PROBLEM ▸
Rewrite the records below, replacing "Crop tool" with "Lasso tool" and leaving everything else the same.

** Begin **

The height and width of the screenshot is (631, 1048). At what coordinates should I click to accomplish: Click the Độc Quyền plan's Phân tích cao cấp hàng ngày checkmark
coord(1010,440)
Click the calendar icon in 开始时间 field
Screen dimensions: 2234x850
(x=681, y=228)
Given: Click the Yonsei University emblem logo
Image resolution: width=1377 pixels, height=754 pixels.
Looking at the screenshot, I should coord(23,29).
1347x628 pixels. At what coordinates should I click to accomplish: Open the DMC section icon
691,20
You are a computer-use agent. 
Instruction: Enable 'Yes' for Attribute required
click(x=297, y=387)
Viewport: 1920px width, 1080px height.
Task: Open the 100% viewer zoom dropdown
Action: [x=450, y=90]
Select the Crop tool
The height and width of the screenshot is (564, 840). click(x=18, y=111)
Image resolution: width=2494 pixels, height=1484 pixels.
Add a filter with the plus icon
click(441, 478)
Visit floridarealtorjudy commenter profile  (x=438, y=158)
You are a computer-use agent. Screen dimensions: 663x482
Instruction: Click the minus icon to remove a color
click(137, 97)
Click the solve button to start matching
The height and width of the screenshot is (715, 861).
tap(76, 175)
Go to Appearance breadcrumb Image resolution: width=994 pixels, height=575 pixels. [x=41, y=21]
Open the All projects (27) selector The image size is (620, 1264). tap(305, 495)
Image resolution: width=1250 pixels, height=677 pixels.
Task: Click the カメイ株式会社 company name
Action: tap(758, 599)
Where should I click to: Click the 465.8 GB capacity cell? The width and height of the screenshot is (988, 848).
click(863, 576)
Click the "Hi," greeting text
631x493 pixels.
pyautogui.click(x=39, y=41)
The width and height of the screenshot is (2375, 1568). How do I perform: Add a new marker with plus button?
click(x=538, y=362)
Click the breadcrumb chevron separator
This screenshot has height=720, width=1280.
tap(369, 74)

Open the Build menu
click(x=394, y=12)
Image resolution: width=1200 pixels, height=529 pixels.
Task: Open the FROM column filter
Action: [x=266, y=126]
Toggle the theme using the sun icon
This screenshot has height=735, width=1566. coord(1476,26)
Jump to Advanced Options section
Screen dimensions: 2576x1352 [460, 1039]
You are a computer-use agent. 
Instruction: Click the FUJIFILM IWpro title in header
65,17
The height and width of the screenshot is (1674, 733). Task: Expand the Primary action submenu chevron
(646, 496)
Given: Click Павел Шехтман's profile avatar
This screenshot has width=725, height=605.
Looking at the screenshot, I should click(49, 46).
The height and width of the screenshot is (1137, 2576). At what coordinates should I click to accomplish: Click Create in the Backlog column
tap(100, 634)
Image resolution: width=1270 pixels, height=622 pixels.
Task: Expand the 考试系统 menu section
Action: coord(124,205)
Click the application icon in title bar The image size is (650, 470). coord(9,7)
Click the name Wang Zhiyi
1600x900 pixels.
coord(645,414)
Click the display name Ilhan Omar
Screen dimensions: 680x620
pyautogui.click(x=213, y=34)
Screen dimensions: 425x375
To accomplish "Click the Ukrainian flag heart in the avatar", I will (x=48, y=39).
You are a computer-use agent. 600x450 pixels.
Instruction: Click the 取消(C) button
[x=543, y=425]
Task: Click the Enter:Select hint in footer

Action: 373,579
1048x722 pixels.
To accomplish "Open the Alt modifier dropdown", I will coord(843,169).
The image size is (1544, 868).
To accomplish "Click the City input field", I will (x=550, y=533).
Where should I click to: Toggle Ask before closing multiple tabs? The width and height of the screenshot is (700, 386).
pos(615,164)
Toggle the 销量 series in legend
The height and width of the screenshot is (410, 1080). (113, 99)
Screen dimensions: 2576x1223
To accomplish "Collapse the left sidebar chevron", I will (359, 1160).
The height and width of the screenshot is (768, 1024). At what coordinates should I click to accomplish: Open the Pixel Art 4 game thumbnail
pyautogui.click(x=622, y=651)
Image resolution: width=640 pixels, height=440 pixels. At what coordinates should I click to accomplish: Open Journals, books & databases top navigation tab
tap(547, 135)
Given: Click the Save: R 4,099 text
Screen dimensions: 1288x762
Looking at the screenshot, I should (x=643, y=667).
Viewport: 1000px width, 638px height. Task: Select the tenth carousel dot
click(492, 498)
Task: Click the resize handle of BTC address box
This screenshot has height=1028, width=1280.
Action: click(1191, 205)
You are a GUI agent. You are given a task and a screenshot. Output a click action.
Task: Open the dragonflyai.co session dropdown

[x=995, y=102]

** End **

ANSWER TO THE PROBLEM ▸
The height and width of the screenshot is (631, 1048). At what coordinates should I click to accomplish: Click the Độc Quyền plan's Phân tích cao cấp hàng ngày checkmark
coord(1010,440)
Click the calendar icon in 开始时间 field
Screen dimensions: 2234x850
(x=681, y=228)
Given: Click the Yonsei University emblem logo
Image resolution: width=1377 pixels, height=754 pixels.
Looking at the screenshot, I should coord(23,29).
1347x628 pixels. At what coordinates should I click to accomplish: Open the DMC section icon
691,20
You are a computer-use agent. 
Instruction: Enable 'Yes' for Attribute required
click(x=297, y=387)
Viewport: 1920px width, 1080px height.
Task: Open the 100% viewer zoom dropdown
Action: [x=450, y=90]
Select the Lasso tool
The height and width of the screenshot is (564, 840). click(x=18, y=111)
Image resolution: width=2494 pixels, height=1484 pixels.
Add a filter with the plus icon
click(441, 478)
Visit floridarealtorjudy commenter profile  (x=438, y=158)
You are a computer-use agent. Screen dimensions: 663x482
Instruction: Click the minus icon to remove a color
click(137, 97)
Click the solve button to start matching
The height and width of the screenshot is (715, 861).
tap(76, 175)
Go to Appearance breadcrumb Image resolution: width=994 pixels, height=575 pixels. [x=41, y=21]
Open the All projects (27) selector The image size is (620, 1264). tap(305, 495)
Image resolution: width=1250 pixels, height=677 pixels.
Task: Click the カメイ株式会社 company name
Action: tap(758, 599)
Where should I click to: Click the 465.8 GB capacity cell? The width and height of the screenshot is (988, 848).
click(863, 576)
Click the "Hi," greeting text
631x493 pixels.
pyautogui.click(x=39, y=41)
The width and height of the screenshot is (2375, 1568). How do I perform: Add a new marker with plus button?
click(x=538, y=362)
Click the breadcrumb chevron separator
This screenshot has height=720, width=1280.
tap(369, 74)

Open the Build menu
click(x=394, y=12)
Image resolution: width=1200 pixels, height=529 pixels.
Task: Open the FROM column filter
Action: [x=266, y=126]
Toggle the theme using the sun icon
This screenshot has height=735, width=1566. coord(1476,26)
Jump to Advanced Options section
Screen dimensions: 2576x1352 [460, 1039]
You are a computer-use agent. 
Instruction: Click the FUJIFILM IWpro title in header
65,17
The height and width of the screenshot is (1674, 733). Task: Expand the Primary action submenu chevron
(646, 496)
Given: Click Павел Шехтман's profile avatar
This screenshot has width=725, height=605.
Looking at the screenshot, I should click(49, 46).
The height and width of the screenshot is (1137, 2576). At what coordinates should I click to accomplish: Click Create in the Backlog column
tap(100, 634)
Image resolution: width=1270 pixels, height=622 pixels.
Task: Expand the 考试系统 menu section
Action: coord(124,205)
Click the application icon in title bar The image size is (650, 470). coord(9,7)
Click the name Wang Zhiyi
1600x900 pixels.
coord(645,414)
Click the display name Ilhan Omar
Screen dimensions: 680x620
pyautogui.click(x=213, y=34)
Screen dimensions: 425x375
To accomplish "Click the Ukrainian flag heart in the avatar", I will (x=48, y=39).
You are a computer-use agent. 600x450 pixels.
Instruction: Click the 取消(C) button
[x=543, y=425]
Task: Click the Enter:Select hint in footer

Action: 373,579
1048x722 pixels.
To accomplish "Open the Alt modifier dropdown", I will coord(843,169).
The image size is (1544, 868).
To accomplish "Click the City input field", I will (x=550, y=533).
Where should I click to: Toggle Ask before closing multiple tabs? The width and height of the screenshot is (700, 386).
pos(615,164)
Toggle the 销量 series in legend
The height and width of the screenshot is (410, 1080). (113, 99)
Screen dimensions: 2576x1223
To accomplish "Collapse the left sidebar chevron", I will (359, 1160).
The height and width of the screenshot is (768, 1024). At what coordinates should I click to accomplish: Open the Pixel Art 4 game thumbnail
pyautogui.click(x=622, y=651)
Image resolution: width=640 pixels, height=440 pixels. At what coordinates should I click to accomplish: Open Journals, books & databases top navigation tab
tap(547, 135)
Given: Click the Save: R 4,099 text
Screen dimensions: 1288x762
Looking at the screenshot, I should (x=643, y=667).
Viewport: 1000px width, 638px height. Task: Select the tenth carousel dot
click(492, 498)
Task: Click the resize handle of BTC address box
This screenshot has height=1028, width=1280.
Action: click(1191, 205)
You are a GUI agent. You are given a task and a screenshot. Output a click action.
Task: Open the dragonflyai.co session dropdown

[x=995, y=102]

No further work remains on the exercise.